“Business Card” Conservatism

Interesting thoughts from Jason Lee Steorts:

It would be unfair in the extreme to deny that many young, educated voters have reflected thoughtfully on conservative arguments and rejected them. But it would be naïve in the extreme to deny that lots and lots of people, on all sides, are completely predictable outputs of cultural inputs. If your inputs are, roughly, the college campus plus the “mainstream media” plus the “blogosphere” plus the music industry plus Hollywood, it’s no wonder you end up talking like the guy on the roof.

I don’t think, then, that the problem is conservative positions — or at least not mainly so. I think the problem is the way conservative positions are communicated. If we want to persuade the cool kids, we need to find a way of reaching them. Part of that is retaking the cultural institutions we’ve ceded to the Left for almost half a century. (No, I don’t know how. Feel free to drop a note in my suggestion box if you do.) But another part is expressing our views — and especially our moral views — in a way that eschews shrillness, does justice to the complexity of the questions at issue, and justifies our positions from the ground up instead of assuming a shared foundation. Or, if you’ll allow me to switch metaphors (and you will), we need the elites, the intellectuals, and the masses who put on their modes of thought to see the whole background picture against which we state our beliefs. Should they still reject us, at least they’ll know what they’re rejecting.

I believe pretty strongly that the core tenets of conservatism are both simple and painfully easy to communicate. You don’t have to be William F. Buckley, Jr. to be able to tell someone that they’re better off if they spend their money the way they see fit and when a politicians tells you how the government should spend your money, what he’s really saying is that he’s smarter than you and you should bow to his superior intellect.

Conservatives have, over the past decade, ceded the simple language to the left. We’ve retreated behind think tanks and long policy discussions and somewhere lost the ability to explain a core belief in less than a hundred words. The left is winning politically in part because it’s boiled its message down to simple statements. Heck, Barack Obama won the Presidency on two words.

I’m not entirely convinced that conservatives need to entirely retool the message they deliver. We needn’t over-think this. (which, alas, conservatives do an awful lot). What we need to do is to simplify our message. Severely. If you can’t fit a compelling reason for a conservative tenet in a Tweet on Twitter, then you’re using too many words. The meat of each important conservative principle should be compact enough to fit on a business card.

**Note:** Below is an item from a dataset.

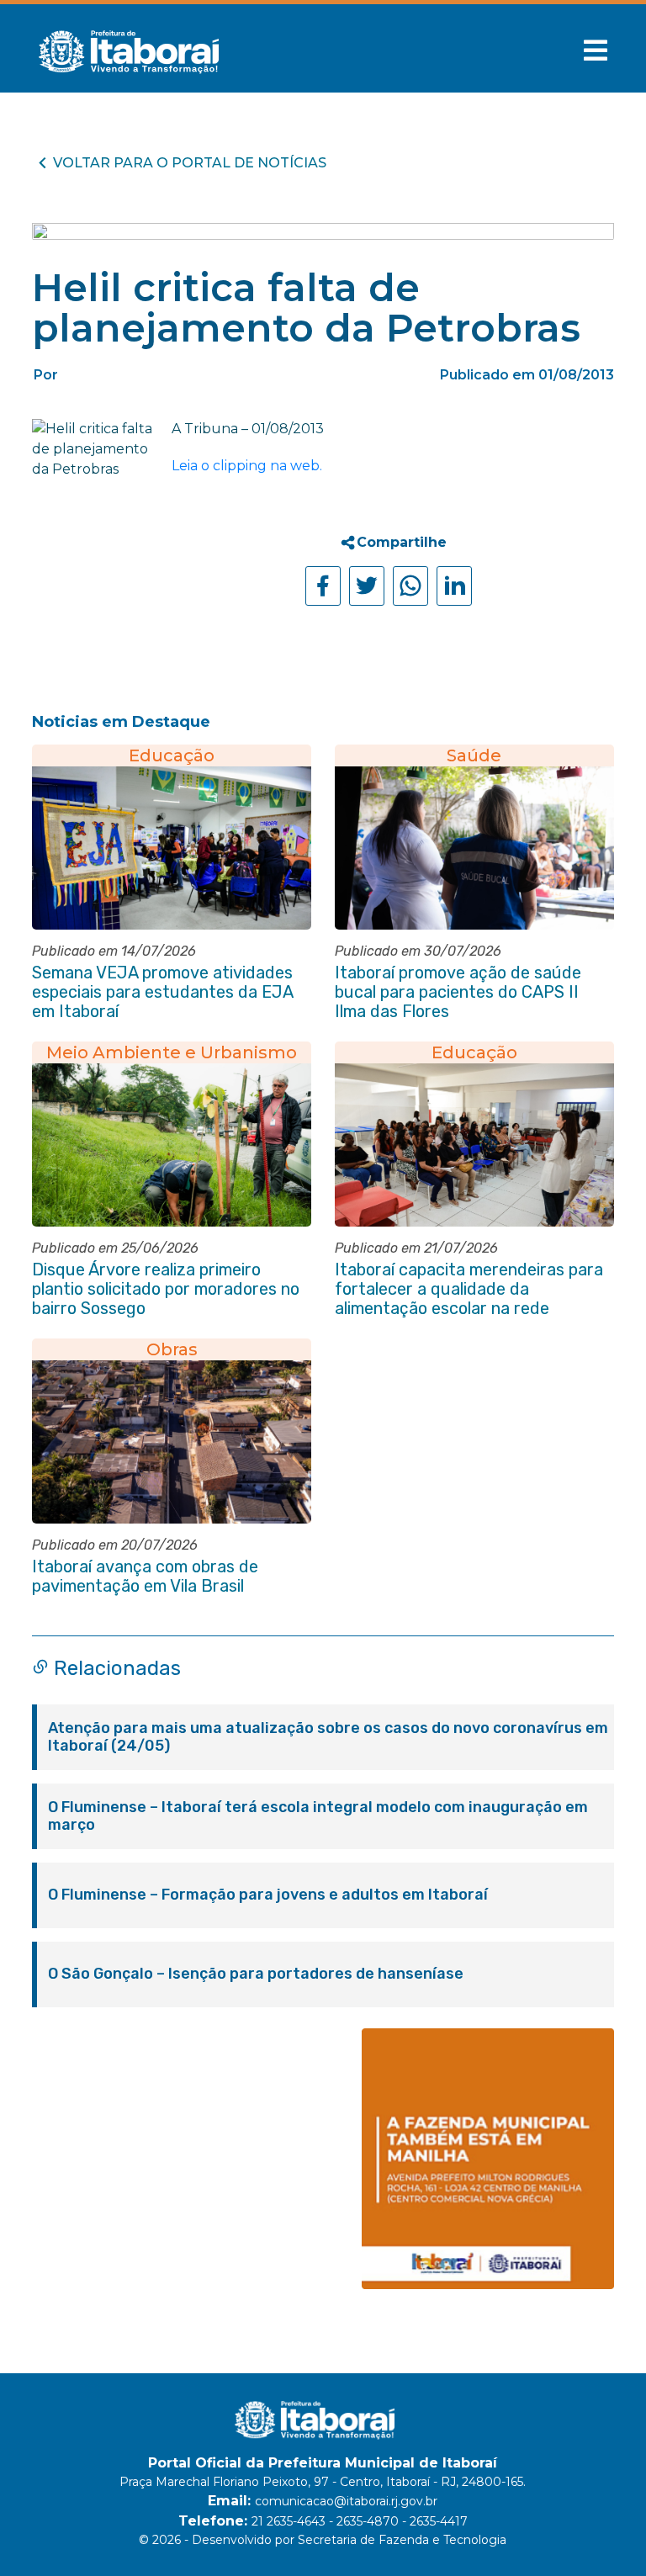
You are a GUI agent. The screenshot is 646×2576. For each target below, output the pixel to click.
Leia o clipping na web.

That’s not to say that we must dumb things down in order to be simple. Few people would say that the haikus of Basho are any less intellectual nor beautiful than the sprawling works of T.S. Eliot. It also doesn’t mean that we have to give up policy discussions and the wonkery that conservatives so love. Look at what success Evangelical Christians have had by boiling down the essentials of the Gospel into tracts. They’ve condensed the essential message of the Bible into a simple folded pamphlet, yet no one thinks that’s the sum total of Christian belief.

I say that any conservative resurgence has to lie in being able to communicate our core believs simply and elegantly, no matter the audience. Our beliefs are universally-relevant and we shouldn’t worry about whether the cool kids will get them. They will.